The Ottawa Citizen ran a sloppily researched and unbalanced story Tuesday night after the CRTC released its first quarterly report on ITMP complaints. It was the subject of my post called Statistical Insignificance. The story looked at the CRTC’s report and concluded there had been a “sharp jump”, a “public outcry” and cited Michael Geist saying the numbers represented a “big spike in complaints.”

Problem was, nobody looked at the numbers. The story’s writer compared the fourth quarter complaints (27) with the total number of complaints over a two year period since the ITMP rules were in place (59) and presumed that this represented a 400% increase, a figure that a Financial Post editor used to justify its headline of “skyrocketing” complaints when re-running the story. Another Financial Post story also referred to the mythical “sharp jump” in complaints.

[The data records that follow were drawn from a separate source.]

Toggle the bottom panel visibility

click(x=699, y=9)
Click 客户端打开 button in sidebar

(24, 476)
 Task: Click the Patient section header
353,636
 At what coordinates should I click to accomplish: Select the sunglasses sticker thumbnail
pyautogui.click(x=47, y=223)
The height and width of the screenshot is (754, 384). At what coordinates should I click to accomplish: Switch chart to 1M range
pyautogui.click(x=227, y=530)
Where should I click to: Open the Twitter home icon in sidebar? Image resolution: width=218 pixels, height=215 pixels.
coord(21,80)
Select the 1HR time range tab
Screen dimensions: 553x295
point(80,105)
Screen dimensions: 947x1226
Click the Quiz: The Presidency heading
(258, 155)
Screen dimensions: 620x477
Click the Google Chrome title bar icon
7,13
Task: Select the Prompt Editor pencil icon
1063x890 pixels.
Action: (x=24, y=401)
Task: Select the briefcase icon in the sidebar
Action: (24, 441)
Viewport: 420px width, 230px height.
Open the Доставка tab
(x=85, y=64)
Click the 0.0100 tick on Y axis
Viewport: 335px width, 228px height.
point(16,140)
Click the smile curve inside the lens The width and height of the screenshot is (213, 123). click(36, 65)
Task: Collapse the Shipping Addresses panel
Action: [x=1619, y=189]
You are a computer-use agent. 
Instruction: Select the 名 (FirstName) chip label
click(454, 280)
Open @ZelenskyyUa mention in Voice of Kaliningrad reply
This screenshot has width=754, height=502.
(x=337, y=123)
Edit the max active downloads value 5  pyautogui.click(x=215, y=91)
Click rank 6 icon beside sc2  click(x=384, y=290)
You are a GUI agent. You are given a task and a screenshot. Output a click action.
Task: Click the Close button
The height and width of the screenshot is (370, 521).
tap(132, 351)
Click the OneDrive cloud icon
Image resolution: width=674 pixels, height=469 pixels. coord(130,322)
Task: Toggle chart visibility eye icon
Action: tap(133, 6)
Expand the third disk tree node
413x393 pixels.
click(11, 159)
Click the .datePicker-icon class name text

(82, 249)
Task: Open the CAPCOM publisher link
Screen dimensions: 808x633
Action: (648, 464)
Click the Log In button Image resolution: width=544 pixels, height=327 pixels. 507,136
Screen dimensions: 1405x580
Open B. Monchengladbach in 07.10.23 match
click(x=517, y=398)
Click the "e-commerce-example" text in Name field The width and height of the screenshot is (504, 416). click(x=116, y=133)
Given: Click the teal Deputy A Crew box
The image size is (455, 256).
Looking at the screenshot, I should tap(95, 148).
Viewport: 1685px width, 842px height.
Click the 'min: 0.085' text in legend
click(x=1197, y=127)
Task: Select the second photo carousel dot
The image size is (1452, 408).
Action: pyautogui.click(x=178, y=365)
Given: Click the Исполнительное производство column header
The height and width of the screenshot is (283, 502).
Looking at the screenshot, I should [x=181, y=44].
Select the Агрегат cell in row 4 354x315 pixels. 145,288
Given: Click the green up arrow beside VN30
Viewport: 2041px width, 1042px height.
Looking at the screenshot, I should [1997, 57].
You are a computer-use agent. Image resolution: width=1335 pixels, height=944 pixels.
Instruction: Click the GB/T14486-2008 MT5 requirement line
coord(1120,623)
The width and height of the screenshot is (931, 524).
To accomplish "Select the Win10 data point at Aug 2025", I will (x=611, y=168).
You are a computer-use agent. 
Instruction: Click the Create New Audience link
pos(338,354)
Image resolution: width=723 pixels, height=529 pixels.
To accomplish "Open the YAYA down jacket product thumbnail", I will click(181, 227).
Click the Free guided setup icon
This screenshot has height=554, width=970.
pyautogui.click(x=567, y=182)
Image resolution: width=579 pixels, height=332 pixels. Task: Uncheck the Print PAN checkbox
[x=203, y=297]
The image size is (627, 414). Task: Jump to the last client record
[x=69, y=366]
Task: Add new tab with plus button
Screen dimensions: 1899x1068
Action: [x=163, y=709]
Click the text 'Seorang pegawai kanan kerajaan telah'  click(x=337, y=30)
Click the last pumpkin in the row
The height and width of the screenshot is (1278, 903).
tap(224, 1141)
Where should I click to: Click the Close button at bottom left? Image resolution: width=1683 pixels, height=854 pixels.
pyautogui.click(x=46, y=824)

The story even tried to explain the “big spike”:

In September 2011, the CRTC issued a bulletin announcing improved reporting practices for Internet complaints, which could be responsible for the recent spike in public concern.

None of the reporters, editors or expert commentators considered how the data in the previous period was distributed across the two years. I thought it would be unlikely to be even distribution, but apparently, no one bothered to ask the CRTC what the numbers looked like.

So I did.

The CRTC told me that there were 25 complaints in the period  July 1 to September 30.

Twenty five in the third quarter of 2011 versus 27 in the fourth quarter.

Skyrocketing, sharp jump, big spike?